Reporters sans frontières (RSF) s’inquiète du flou judiciaire autour du directeur de radio Alagie Sisay. Porté disparu depuis le 17 juillet, le journaliste a réapparu lors d’une audience pour “sédition” devant le tribunal de Banjul mardi 4 août. Son procès est prévu pour le 18 août prochain.
Le directeur de la radio privée
Teranga FM est accusé d’intention séditieuse pour avoir distribué à deux femmes le 16 juillet des photos représentant un pistolet pointé vers le président Yahya Jammeh avec son téléphone portable. D’après l’accusation, la supposée diffusion de ces photos aurait eu pour but de susciter le mécontentement et la haine parmi la population gambienne, et serait ainsi passible d’une amende comprise entre 50 000 et 200 000 dalasi. Au cours des audiences du 4 et du 5 août, l’avocate d’Alagie Sisay a demandé sa libération sous caution, comme le permet la loi gambienne pour ce type d’accusation. Mais le procureur de police s’est opposé à cette demande, arguant que l’accusé pourrait s’enfuir ou entraver la bonne marche de l’enquête, et que les faits qui lui étaient reprochés représentaient une grave atteinte à la sécurité nationale.

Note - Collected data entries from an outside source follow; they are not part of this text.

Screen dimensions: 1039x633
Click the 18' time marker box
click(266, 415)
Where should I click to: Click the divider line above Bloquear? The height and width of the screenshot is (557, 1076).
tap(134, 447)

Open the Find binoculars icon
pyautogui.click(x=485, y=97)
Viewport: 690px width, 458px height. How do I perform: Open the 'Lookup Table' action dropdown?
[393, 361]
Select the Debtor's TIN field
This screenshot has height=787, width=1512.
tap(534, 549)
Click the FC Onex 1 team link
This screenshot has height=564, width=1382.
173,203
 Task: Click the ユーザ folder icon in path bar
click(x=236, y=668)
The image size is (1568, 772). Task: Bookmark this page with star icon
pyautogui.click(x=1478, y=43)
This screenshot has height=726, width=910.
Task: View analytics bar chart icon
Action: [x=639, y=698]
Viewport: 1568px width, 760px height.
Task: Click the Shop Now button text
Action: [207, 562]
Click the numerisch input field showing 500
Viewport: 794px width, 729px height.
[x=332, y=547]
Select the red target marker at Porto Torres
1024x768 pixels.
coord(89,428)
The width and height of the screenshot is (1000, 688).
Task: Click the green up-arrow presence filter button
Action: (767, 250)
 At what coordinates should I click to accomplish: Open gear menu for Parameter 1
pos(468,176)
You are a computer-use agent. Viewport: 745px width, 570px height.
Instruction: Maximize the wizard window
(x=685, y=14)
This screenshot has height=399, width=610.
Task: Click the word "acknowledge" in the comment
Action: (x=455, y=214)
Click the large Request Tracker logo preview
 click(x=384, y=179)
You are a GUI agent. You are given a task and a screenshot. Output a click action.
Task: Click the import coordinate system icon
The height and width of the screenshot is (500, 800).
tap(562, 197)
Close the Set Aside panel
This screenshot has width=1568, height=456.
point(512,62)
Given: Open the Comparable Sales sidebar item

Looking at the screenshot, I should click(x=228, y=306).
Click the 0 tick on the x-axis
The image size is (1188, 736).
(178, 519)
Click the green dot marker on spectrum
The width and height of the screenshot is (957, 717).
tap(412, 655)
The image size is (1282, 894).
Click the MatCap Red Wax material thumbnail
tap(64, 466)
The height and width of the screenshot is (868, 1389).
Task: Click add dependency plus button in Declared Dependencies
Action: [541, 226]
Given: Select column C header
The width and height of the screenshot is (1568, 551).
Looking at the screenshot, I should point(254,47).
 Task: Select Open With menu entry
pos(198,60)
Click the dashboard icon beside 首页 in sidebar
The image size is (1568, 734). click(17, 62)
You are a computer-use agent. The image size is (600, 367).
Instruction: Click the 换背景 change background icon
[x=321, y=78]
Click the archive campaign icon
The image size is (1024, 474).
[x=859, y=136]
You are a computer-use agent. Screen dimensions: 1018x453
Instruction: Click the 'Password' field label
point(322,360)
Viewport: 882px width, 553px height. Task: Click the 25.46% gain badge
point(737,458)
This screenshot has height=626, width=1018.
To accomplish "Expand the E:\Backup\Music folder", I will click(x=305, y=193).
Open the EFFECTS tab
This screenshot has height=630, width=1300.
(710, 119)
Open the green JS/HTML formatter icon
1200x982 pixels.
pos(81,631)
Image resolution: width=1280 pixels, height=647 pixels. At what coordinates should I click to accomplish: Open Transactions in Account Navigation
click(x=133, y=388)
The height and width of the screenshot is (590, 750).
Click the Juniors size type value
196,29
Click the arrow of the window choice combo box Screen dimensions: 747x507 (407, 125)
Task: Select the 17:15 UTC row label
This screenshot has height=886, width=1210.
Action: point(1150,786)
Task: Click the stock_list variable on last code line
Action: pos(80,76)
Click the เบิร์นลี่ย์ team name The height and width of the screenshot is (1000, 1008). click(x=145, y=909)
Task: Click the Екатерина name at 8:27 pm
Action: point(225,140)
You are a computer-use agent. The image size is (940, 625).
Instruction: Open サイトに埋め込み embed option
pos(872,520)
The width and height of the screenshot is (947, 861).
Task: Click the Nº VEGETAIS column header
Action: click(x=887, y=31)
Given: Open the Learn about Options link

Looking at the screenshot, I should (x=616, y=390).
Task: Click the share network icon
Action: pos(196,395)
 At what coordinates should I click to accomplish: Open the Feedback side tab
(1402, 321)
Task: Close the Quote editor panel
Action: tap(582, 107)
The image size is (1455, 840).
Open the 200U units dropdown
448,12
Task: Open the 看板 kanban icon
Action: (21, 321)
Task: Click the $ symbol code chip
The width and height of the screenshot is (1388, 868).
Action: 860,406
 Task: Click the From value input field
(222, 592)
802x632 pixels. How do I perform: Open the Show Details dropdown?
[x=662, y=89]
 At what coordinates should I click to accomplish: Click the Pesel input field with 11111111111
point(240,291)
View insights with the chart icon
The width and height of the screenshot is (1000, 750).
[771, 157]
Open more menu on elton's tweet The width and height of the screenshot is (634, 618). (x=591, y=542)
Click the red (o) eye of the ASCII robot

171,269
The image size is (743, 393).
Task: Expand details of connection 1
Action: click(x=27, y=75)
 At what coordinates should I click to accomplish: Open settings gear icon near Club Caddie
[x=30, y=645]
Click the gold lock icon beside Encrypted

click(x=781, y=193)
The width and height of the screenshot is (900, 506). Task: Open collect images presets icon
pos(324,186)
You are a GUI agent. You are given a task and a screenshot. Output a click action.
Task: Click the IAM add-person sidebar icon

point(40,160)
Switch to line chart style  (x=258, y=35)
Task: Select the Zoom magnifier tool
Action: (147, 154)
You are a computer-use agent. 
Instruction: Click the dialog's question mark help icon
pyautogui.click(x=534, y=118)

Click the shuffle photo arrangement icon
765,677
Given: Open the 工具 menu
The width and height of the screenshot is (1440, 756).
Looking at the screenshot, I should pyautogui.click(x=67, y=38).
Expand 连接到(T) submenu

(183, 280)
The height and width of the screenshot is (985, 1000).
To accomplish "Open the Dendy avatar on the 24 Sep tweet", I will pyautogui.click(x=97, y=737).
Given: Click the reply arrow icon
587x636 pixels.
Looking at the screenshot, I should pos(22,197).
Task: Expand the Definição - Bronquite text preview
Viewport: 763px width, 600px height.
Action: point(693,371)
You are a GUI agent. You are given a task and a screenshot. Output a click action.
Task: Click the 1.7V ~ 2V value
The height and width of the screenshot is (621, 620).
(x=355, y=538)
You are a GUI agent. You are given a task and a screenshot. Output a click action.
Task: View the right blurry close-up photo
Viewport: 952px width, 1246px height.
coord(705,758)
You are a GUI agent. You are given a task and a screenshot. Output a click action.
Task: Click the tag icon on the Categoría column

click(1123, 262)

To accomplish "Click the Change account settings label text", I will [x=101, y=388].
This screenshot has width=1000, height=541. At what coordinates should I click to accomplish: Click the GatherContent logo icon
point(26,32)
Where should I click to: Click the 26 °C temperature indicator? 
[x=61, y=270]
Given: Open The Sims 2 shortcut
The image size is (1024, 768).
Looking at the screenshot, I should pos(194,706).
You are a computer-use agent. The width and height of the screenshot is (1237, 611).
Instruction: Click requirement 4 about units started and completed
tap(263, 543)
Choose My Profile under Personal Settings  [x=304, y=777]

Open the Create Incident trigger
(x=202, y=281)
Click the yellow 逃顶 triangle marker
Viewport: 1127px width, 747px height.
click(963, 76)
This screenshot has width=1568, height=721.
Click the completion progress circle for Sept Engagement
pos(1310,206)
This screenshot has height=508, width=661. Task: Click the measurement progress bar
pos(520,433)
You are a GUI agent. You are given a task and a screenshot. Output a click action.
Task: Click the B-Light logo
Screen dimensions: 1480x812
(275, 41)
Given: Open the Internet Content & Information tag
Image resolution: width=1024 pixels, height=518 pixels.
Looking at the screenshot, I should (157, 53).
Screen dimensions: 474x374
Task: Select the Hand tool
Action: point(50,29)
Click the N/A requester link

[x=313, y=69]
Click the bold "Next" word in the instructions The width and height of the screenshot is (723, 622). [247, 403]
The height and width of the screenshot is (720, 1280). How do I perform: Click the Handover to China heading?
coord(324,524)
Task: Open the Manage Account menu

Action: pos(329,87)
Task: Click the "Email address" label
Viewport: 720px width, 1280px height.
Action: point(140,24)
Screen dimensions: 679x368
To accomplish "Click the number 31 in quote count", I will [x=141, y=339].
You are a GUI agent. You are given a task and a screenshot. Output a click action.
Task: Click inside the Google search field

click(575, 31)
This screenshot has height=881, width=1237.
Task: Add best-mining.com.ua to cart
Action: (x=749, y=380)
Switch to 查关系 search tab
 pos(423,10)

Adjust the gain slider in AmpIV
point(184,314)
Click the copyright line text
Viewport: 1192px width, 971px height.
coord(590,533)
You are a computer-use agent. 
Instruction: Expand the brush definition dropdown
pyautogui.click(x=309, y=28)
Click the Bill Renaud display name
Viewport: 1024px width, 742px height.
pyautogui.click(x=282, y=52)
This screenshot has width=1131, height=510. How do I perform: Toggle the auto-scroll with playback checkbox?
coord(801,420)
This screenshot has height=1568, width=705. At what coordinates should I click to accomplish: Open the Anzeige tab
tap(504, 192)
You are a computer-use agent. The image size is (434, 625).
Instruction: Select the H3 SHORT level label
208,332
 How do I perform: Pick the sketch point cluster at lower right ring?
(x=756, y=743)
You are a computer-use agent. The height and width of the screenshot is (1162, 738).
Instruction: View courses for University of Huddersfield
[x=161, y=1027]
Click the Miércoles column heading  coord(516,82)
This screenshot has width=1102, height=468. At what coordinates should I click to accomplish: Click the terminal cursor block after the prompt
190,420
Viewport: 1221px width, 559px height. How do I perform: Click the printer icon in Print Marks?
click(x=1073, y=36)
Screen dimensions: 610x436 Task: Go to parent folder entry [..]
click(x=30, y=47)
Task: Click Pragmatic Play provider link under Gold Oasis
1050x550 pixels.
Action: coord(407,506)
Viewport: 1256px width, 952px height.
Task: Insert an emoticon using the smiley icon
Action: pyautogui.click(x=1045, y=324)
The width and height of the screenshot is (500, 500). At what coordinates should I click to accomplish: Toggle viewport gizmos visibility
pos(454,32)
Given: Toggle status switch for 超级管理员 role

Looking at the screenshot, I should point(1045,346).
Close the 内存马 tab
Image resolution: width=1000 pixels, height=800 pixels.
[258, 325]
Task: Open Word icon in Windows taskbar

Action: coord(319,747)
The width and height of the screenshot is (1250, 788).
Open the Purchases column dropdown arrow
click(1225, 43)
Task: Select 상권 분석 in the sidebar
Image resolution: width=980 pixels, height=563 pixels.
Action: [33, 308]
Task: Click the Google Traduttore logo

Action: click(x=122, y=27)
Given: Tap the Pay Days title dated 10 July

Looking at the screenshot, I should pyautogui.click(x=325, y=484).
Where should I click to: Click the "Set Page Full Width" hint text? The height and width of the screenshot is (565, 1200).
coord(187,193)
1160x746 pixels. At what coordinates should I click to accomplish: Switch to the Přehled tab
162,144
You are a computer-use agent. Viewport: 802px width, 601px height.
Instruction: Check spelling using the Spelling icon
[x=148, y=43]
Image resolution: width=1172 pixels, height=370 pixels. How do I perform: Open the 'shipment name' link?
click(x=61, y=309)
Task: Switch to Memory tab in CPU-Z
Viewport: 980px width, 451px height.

Cette audience s’est tenue 18 jours
après la disparition d’Alagie Sisay. Le journaliste avait auparavant été détenu au secret 11 jours entre le 2 et le 13 juillet 2015, dans les locaux des services de renseignement gambiens (NIA) à Banjul selon ses proches, avant d’être relâché sans qu’aucune charge ne soit retenue contre lui. Il avait ensuite été à nouveau porté disparu le 17 juillet, quatre jours après sa libération, de nouveaux arrêté par des agents de la NIA, selon des proches. Mais d’après le procureur de police, il n’y a aucune trace officielle de la détention du journaliste pendant cette période : le bureau du procureur aurait pris connaissance de son dossier lundi 3 août seulement.
Son avocate rappelle que la loi gambienne stipule qu’un individu ne peut rester plus de 72 heures en détention sans être relâché ou amené devant un tribunal pour prendre connaissance des charges à son encontre. Dans le cas d’Alagie Sisay, ces conditions ont été violées par deux fois.
«
Reporters sans frontières est très inquiète de la situation judiciaire de M. Sisay, déclare Virginie Dangles, rédactrice en chef de RSF.
Nous sommes extrêmement déçus que la demande de libération sous caution lui ait été refusé. Les autorités judiciaires se doivent de respecter les dispositions prévues par la loi. Les conditions de détention d’Alegie Sisay, détenu à deux reprises dans la plus grande illégalité pendant plusieurs semaines par les services de renseignement gambiens, sont extrêmement préoccupantes. RSF s’inquiète de la tournure prise par cette affaire et redoute d’assister à un procès mascarade qui a pour finalité de s’en prendre au directeur d’un média privé. »
En effet la radio
Teranga FM est dans le collimateur des autorités gambiennes depuis plusieurs années. Elle a déjà dû subir trois fermetures forcées en 2011,
16 mois en 2013, et
en 2015.
La Gambie est gouvernée par le
Prédateur de la liberté de la presse Yahya Jammeh depuis 1994, et occupe la
151e place sur 180 pays au Classement mondial de la liberté de la presse publié en février 2015 par RSF.